Work stress is a hot topic, with many suggesting that getting out of the workplace could relieve that stress. After all, commuting, hanging out with annoying co-workers, dealing with the grief that goes with an office environment – all are sources of grief that could be relieved by remote working arrangements. But could remote work be more stressful than we think?
Although there continues to be hot debate in some companies as to whether remote work should be allowed, for the most part it has gone mainstream in North America. According to a 2018 study from job listings site Indeed, 62 per cent of Canadian employers offer their employees the option to work remotely. For companies who want to save on office space it makes sense, and it also makes it easier to recruit and keep workers.
And to be sure, many workers are happy with their work-anywhere-but-the-office arrangements. A survey by the Centre for Economics and Business Research (Cebr), commissioned by Citrix Systems Inc. and released earlier this year, found that 86 per cent of U.S. workers who had the option to work from anywhere were taking advantage of the option, and that 69 per cent of those who are out of the labour force (retired, home with children, caring for others) would be encouraged to start working if they could do so flexibly.

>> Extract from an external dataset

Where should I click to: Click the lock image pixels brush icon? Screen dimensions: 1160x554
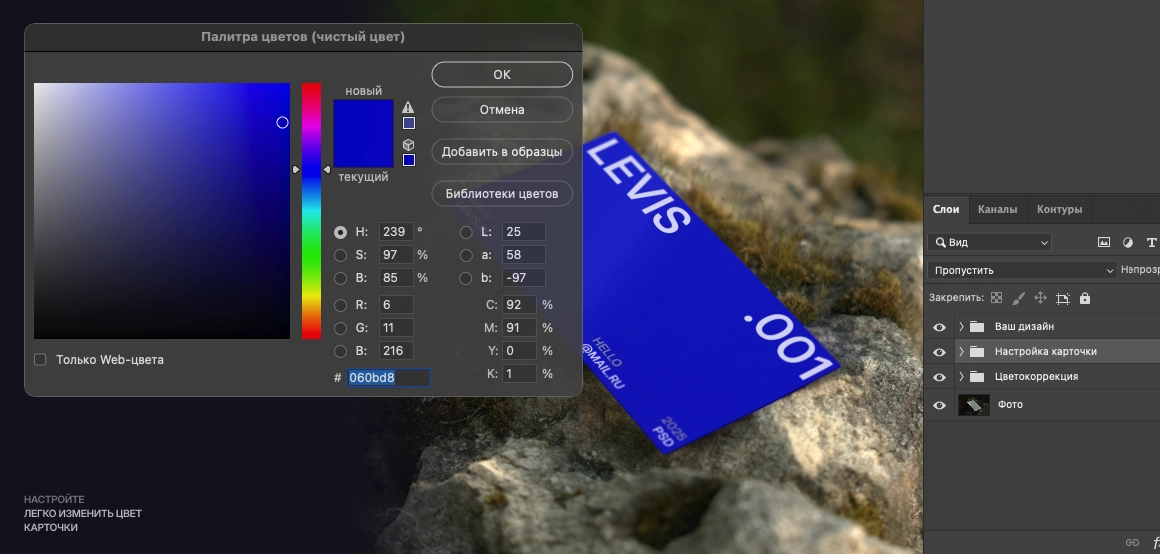coord(1018,298)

Still, there are other stresses that result when work and home are the same place. A 2017 study by the United Nations found that 41 per cent of remote workers reported high stress levels as compared with 25 per cent of on-site workers, with some of the differential coming from the “always on” nature of working from home. The omnipresence of smartphones, laptops and other links with the outside world is not unique to remote workers, of course, but it does appear to be a particular problem for them.
There are also apparently downsides to not being able to chat around the photocopier or share stories of the weekend while waiting to microwave lunch. A survey published earlier this year by Buffer.com found that while remote workers were happy to be remote, 19 per cent cited loneliness as an issue and 17 per cent said their biggest problem was collaborating or communicating with their co-workers. The so-called “water cooler effect” is a real one, and removing it completely imposes measurable costs.

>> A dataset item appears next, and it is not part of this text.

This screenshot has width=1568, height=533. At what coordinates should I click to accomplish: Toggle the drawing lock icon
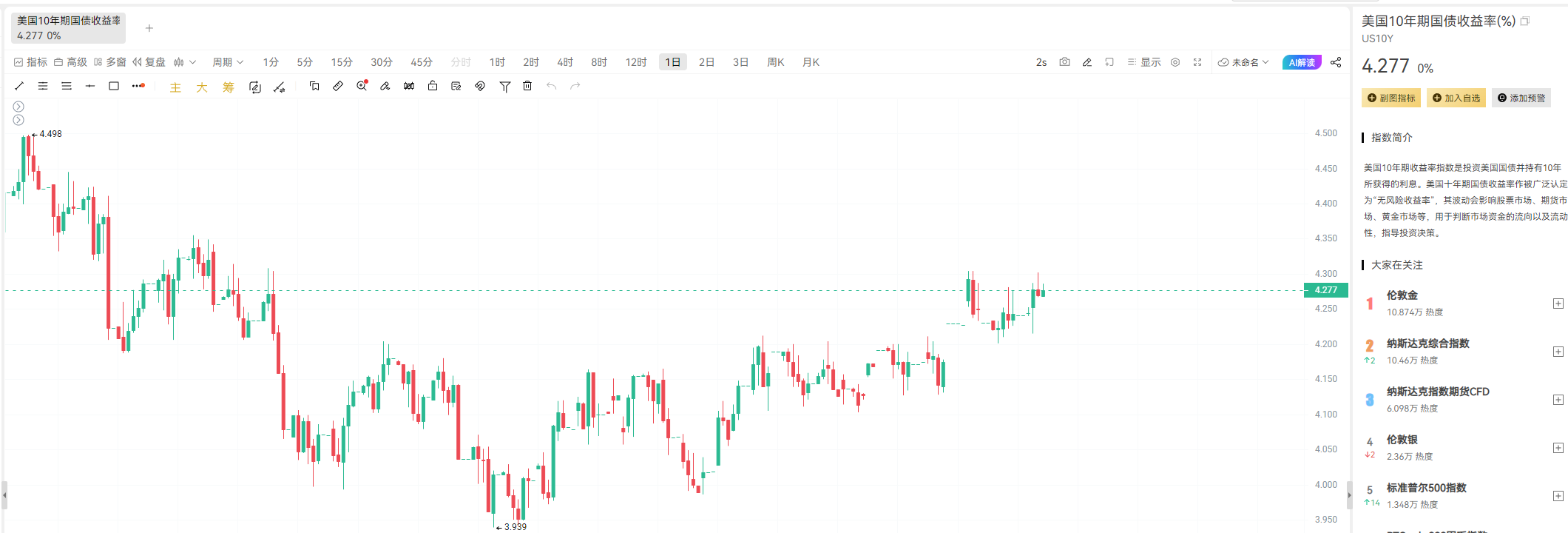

From a broader economic point of view, all of this matters simply because of the cost that stress imposes on businesses. According to Statistics Canada, 74 per cent of Canadians feel at least some stress daily, with 62 per cent of them citing their jobs as the primary cause of that stress. This translates into health issues that cause employees to miss work, which translates into huge bottom-line costs. The Conference Board of Canada tallied it up for a 2016 study, finding that depression and anxiety are costing Canada almost $50-billion annually in lost productivity.
So is the answer to get rid of remote work and bring everyone back together to work harmoniously together? Well, no, for so many reasons. From having to build more office space to having more cars on the road every day, moving away from remote work could not happen without huge costs, many of them involving worker horror: As much as it may be lonely to work alone all the time, it is not clear that many remote workers really do pine for the opportunity to be in the office kitchen every day. What they do want, however, is to still feel that they are connected to their colleagues and part of a team. Creative companies are succeeding at this, whether through virtual weekly meetings or retreats, or just encouraging people to call and talk to each other rather than e-mailing and texting.
Remote work is not just a cute new trend, it is a reality that is here to stay. One of the main reasons workplaces were created was that the tools for work were in a central place and workers needed to come to that place to access them, but that is no longer today’s reality. We now have a much more complicated reality and imposing one-size-fits-all policies on it is going to come at a cost to everyone.